Here are some basic uses of the `latex_indices` function:

In [None]:
text = r'$$5 \neq 7$$ is a LaTeX equation.'
listy = latex_indices(text)
assert len(listy) == 1
start, end = listy[0]
test_eq(text[start:end], r'$$5 \neq 7$$')

text = r'$\mathcal{O}_X$ denotes the structure sheaf.'
listy = latex_indices(text)
assert len(listy) == 1
start, end = listy[0]
test_eq(text[start:end], r'$\mathcal{O}_X$')

text = r'$$\n5 \neq 7\n$$'
listy = latex_indices(text)
assert len(listy) == 1


If there is a dollar sign symbol `\$` *outside* of a LaTeX string, then the `latex_indices` function works as expected; the dollar signs are not considered to be part of any LaTeX string:

In [None]:
text = r'\$6.2.4 helo blah $15+6+21$'  # Avoid detecting \$ as latex start/end
listy = latex_indices(text)

- SUPPLIED MATERIAL -
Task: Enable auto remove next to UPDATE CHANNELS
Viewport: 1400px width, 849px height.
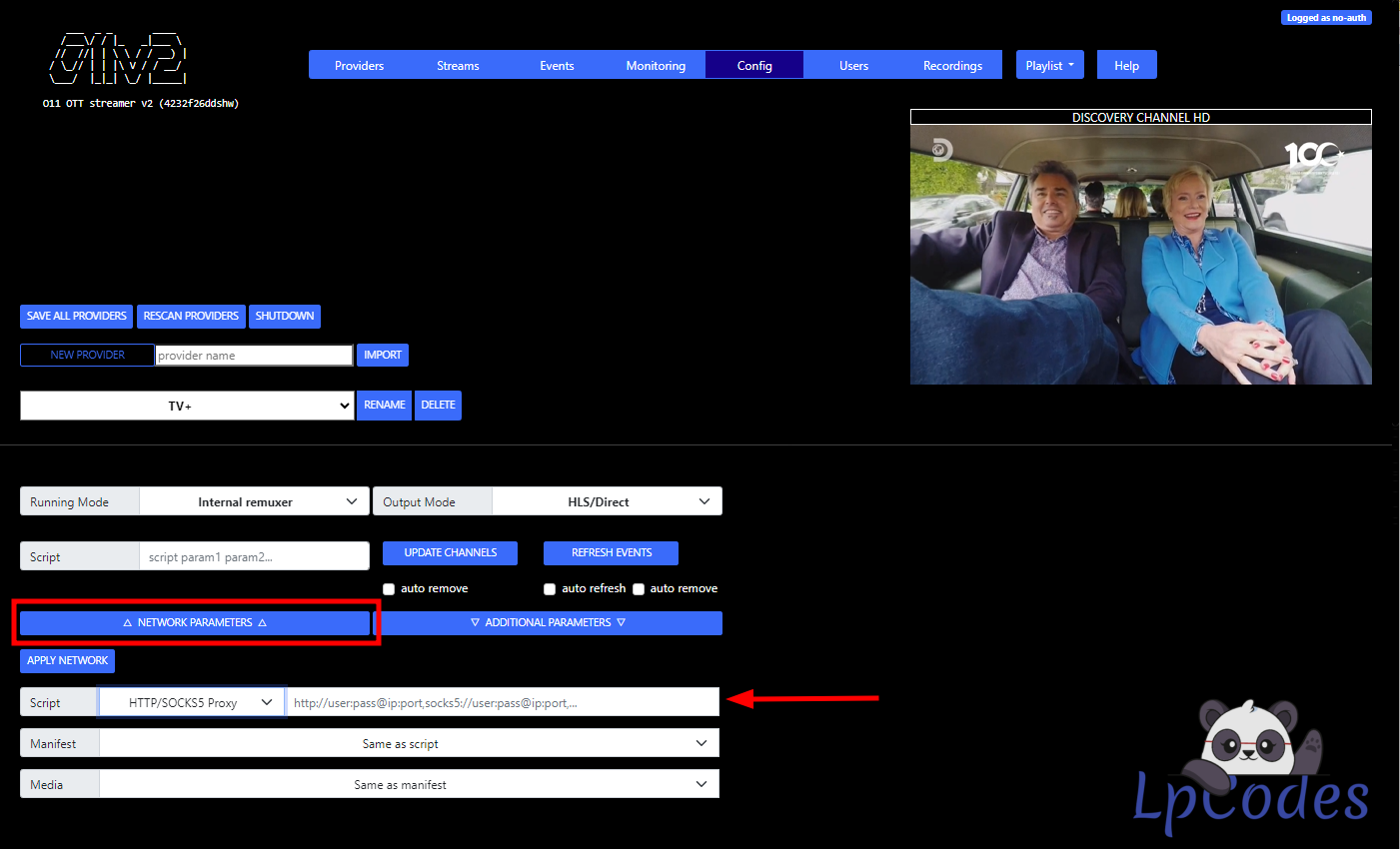Action: [x=389, y=589]
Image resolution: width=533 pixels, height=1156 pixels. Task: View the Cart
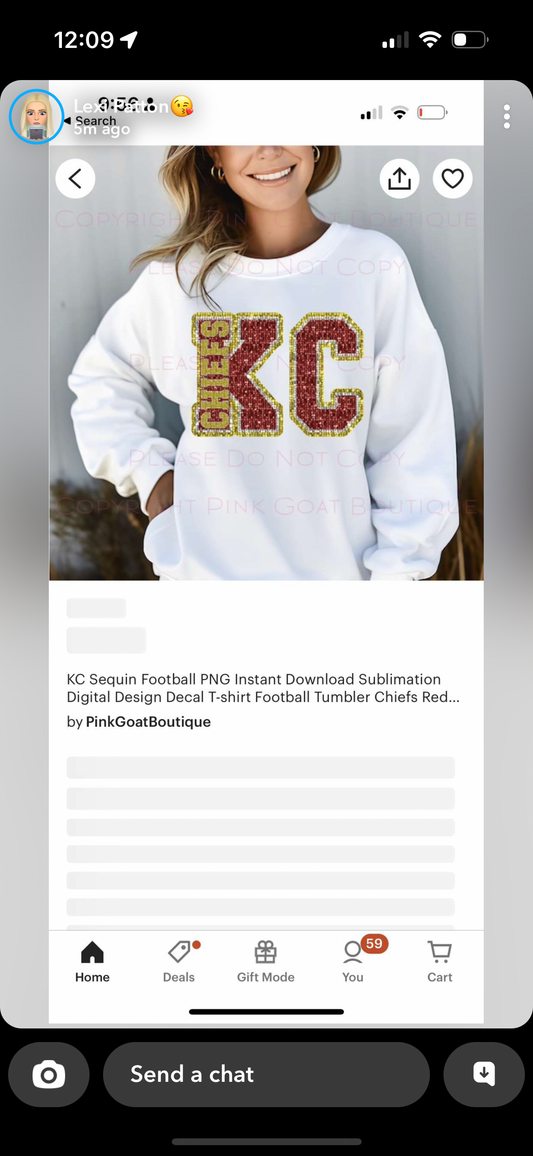click(x=439, y=962)
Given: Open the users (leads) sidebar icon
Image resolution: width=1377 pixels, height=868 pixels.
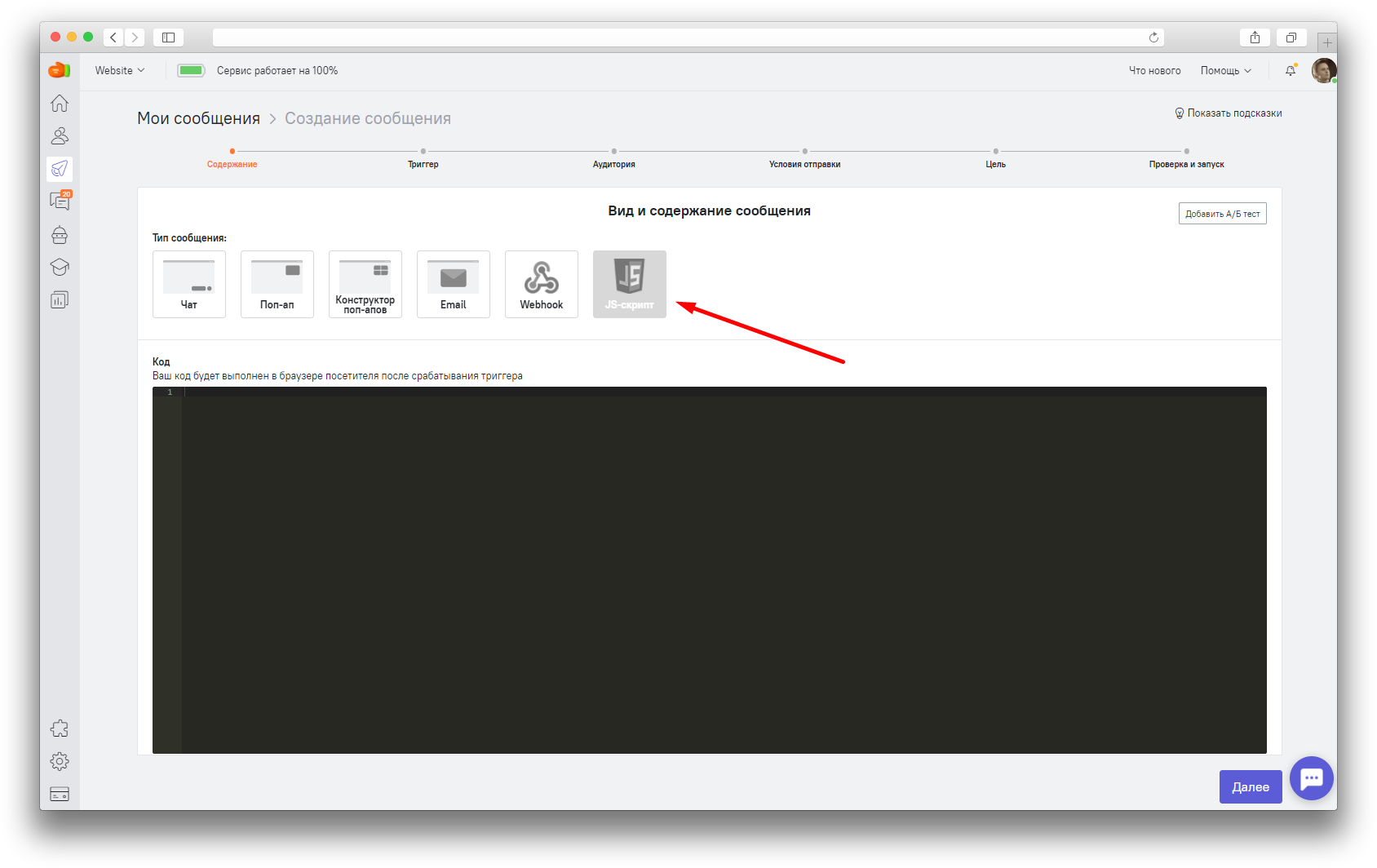Looking at the screenshot, I should 60,135.
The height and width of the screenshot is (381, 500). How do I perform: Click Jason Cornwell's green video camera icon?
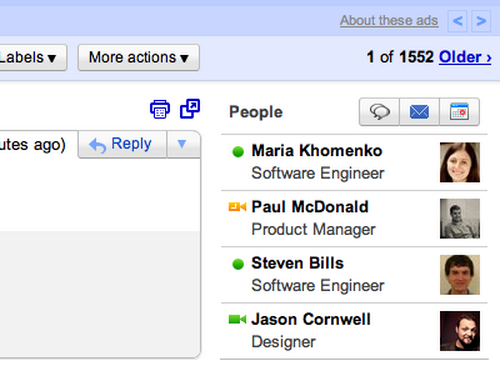pos(237,319)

- INSTRUCTION -
Return, word for word, the passage of the text on the `latex_indices` function between "Here are some" and "r'$$5 \neq 7$$')", inclusive. The records above stand apart from the text on the `latex_indices` function.

- RESULT OF THE EXERCISE -
Here are some basic uses of the `latex_indices` function:

In [None]:
text = r'$$5 \neq 7$$ is a LaTeX equation.'
listy = latex_indices(text)
assert len(listy) == 1
start, end = listy[0]
test_eq(text[start:end], r'$$5 \neq 7$$')